1.	Is the Thailand Stock Exchange worth Trading. 

	Do you use a broker or an online platform. 
	Are you exempt from Thailand Tax if you Trade their market. Eg through Kasikorn Bank etc
	Do they offer protection in the form of stop losses.

2.	CFD's

	What CFD provider can you trade through living here. I checked with IG in Singapore and they stated I had to have a Singapore Work permit and bank account.
	If you do Trade CFD's here, who do you use, and does the provider offer GSLO's (guaranteed stop losses) on their instruments.

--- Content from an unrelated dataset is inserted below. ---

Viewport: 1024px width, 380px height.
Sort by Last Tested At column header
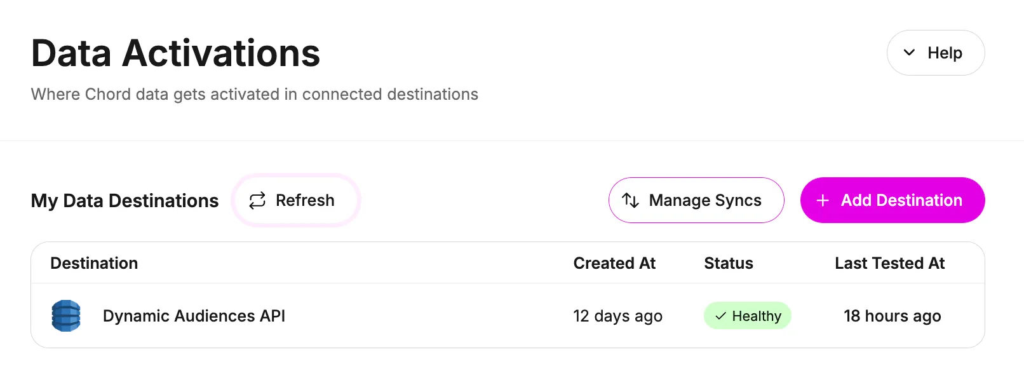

3.	Commodities, Indices, FX, ETF's etc

	If anyone is living here permanently like me, and trading any of the above, I'd be interested to here who they use to Trade these instruments.
	Most of all I'd like to hear how you manage the risk. For me this is the important part, not the name of the instrument which means nothing.

Thanks in advance,
Jak


----------



## Omegaman477 (Jan 9, 2019)

J_a_k said:


> Hi Everyone.
> I settled in Thailand a year ago from Australia, and would be interested to hear from anybody Trading Online.
> I was actively trading CFD's in Australia with IG Markets and also using E-Trade when needed.
> Both of these platforms needed an Australian Bank Account and were liable for Australian Tax so closed both before moving to Thailand.
> ...


Private online trading in Thailand is still in its infancy. Citibank was granted a securities license recently and they would be a good starting point.

The SET is a complex beast. Most of all, unless you are fluent in Thai (writing) you will suffer.

Do what u know, and invest in what u understand. If you had success with the ASX, then continue with that. Personally I would never venture into Thai Securities/Commodities. Its another world.

Aside, technically currency trading by non residents in Thailand is illegal.

Do you have a Thai Bank Account?


----------